The garden is protected by a tall, black, galvanized chain-link fence
sunk about 2 feet below ground level to ward off enterprising woodchucks. The fence is kept padlocked when the garden is unoccupied, to ward off larger produce-snatchers.
Sharon DiLorenzo, program manager for Capital District Community Gardens, said she searched for a garden plot in Goose Hill for years. When the city offered the park as a possible site, things just fell into place.
Sasinowski, who heads the Goose Hill Neighborhood Association, alerted local residents that plots would be offered to the public for $30 a season and there was an enthusiastic response.
“She put out the word, and we filled this up in 10 seconds,” DiLorenzo said.
In the back right corner of the garden, Rita Bartlett of Schenectady bent low, basket in hand, rummaging through the large, dark green leaves on her zucchini plant in search of slender squash.
“I’m a summer unemployed teacher looking for a contract, so this is my income,” she said, pointing out her Sun Gold cherry tomato plants, a row of petite cabbages and a patchwork of bushy herbs.

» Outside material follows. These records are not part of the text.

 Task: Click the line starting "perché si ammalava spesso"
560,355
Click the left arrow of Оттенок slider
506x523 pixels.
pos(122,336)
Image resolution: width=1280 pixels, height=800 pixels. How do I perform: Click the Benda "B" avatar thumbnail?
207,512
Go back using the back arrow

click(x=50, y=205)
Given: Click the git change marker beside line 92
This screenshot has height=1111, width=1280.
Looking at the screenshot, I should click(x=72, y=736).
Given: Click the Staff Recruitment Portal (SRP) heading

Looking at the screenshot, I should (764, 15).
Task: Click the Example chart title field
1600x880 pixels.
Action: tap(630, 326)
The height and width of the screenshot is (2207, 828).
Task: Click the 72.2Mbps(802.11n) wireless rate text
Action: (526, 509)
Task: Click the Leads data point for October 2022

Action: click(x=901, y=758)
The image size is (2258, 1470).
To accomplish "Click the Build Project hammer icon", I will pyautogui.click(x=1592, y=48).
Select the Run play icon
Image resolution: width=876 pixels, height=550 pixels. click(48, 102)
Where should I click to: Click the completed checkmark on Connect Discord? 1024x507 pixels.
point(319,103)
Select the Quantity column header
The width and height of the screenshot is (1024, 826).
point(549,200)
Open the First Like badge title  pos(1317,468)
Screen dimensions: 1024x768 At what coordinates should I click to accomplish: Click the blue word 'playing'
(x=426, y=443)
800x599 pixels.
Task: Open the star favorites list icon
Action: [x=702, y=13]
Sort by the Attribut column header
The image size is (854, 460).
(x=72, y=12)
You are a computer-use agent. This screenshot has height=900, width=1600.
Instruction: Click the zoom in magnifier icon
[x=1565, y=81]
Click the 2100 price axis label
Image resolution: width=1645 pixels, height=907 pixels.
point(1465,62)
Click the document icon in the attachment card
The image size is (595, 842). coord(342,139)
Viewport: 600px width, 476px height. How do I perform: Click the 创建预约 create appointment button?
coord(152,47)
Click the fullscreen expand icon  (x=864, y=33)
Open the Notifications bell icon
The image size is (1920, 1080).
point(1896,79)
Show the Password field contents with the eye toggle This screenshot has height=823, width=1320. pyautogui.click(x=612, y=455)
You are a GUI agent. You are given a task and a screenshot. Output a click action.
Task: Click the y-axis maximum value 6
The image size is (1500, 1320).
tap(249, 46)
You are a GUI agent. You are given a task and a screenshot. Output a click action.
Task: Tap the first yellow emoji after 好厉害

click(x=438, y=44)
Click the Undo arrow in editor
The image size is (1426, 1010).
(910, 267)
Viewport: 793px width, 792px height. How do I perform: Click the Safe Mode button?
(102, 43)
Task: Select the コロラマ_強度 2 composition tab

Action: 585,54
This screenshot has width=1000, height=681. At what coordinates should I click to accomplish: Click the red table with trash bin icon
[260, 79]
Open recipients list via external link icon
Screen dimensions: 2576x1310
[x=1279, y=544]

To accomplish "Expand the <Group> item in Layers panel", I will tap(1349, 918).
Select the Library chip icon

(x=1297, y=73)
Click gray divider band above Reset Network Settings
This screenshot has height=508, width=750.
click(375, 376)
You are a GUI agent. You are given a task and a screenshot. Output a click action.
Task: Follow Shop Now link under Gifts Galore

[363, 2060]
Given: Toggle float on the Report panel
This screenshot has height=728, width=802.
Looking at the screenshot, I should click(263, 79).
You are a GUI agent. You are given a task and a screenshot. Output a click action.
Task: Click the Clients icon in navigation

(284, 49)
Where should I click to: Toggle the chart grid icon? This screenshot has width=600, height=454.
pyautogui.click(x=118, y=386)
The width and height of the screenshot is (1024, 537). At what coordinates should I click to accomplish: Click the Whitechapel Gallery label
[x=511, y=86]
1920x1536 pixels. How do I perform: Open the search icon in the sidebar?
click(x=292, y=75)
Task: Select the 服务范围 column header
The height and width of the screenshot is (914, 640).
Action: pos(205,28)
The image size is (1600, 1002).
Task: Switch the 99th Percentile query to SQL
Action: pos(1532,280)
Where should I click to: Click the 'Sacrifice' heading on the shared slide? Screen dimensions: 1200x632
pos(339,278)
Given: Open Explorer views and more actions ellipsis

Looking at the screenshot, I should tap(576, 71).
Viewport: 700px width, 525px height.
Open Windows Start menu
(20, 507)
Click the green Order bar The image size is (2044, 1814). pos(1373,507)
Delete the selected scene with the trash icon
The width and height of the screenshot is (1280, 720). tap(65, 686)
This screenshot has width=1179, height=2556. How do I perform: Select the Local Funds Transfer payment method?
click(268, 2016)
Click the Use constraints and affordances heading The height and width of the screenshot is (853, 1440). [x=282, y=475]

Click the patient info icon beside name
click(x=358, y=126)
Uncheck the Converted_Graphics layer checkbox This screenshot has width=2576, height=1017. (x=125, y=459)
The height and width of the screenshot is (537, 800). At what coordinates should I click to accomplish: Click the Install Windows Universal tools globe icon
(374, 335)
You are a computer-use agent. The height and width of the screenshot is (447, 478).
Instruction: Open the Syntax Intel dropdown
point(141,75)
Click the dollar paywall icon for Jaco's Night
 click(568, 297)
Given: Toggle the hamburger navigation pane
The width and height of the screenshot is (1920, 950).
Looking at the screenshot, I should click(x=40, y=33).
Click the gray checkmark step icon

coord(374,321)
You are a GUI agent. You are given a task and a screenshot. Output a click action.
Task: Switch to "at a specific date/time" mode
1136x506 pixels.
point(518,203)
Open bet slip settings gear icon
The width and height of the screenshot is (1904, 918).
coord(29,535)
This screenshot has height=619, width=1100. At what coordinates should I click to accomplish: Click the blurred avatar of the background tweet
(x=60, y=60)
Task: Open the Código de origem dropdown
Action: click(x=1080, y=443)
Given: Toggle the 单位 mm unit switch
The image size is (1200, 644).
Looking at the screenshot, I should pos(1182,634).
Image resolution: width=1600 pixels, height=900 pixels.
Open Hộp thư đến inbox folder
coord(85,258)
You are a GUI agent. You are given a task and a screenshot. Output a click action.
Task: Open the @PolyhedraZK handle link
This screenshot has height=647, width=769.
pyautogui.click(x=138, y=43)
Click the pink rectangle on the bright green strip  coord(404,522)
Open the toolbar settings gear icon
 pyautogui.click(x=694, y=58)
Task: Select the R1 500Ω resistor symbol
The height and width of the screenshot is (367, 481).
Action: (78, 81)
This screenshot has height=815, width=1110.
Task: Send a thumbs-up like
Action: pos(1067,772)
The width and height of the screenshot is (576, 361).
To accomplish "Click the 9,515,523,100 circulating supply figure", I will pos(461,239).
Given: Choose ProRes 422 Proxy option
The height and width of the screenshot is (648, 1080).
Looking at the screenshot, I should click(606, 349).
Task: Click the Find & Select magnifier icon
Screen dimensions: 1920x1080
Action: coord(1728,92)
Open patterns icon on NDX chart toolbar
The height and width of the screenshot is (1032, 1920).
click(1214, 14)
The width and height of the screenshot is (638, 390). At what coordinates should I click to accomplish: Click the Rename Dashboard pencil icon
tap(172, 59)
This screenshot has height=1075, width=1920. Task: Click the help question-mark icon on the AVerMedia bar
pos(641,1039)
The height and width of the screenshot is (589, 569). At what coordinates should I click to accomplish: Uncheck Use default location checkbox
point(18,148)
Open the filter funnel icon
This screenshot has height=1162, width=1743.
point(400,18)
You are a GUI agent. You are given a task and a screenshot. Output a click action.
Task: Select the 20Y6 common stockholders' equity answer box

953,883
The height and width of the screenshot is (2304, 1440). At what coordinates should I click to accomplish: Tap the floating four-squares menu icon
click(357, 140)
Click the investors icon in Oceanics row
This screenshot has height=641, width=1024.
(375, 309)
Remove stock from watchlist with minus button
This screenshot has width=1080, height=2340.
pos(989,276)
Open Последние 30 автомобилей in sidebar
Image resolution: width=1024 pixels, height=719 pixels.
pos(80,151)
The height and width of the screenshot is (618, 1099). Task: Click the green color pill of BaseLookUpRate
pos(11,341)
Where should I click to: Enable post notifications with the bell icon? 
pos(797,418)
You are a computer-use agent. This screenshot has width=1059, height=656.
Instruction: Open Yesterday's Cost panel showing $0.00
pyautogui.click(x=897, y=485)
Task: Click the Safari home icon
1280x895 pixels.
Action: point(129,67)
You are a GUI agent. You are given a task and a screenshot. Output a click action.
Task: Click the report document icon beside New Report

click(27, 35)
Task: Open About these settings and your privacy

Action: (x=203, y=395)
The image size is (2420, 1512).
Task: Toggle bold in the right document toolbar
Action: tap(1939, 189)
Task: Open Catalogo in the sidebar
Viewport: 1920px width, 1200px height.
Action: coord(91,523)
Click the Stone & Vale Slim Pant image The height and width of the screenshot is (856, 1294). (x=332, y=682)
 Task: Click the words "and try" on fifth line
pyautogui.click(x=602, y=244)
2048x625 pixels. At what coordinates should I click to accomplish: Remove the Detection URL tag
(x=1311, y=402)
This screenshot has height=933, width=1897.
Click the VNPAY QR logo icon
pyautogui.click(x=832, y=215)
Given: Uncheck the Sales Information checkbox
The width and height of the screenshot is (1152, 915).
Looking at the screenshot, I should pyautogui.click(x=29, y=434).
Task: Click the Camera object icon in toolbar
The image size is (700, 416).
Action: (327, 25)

“I’ve been able to share with my family members and congregation members, so that makes me happy.”
Bartlett and Sasinowski have had home gardens in the past, but many of those tending plots in the community garden are first-timers, Sasinowski noted. Tending vegetables alongside experienced gardeners offers an opportunity for neophytes to learn from those who have worked the land for years.
“A garden is, to me, kind of like a book — you start reading and you learn something. And you’re never through learning in a garden, no matter how good of a gardener you are,” Sasinowski said.
The Steinmetz Park plot is the 48th community garden Capital District Community Gardens has helped to create. The organization also sponsors a Veggie Mobile that delivers fresh produce to urban neighborhoods, a Healthy Convenience Store Initiative that makes produce available in urban convenience stores, a Squash Hunger program that provides produce to food pantries and soup kitchens, and several other programs.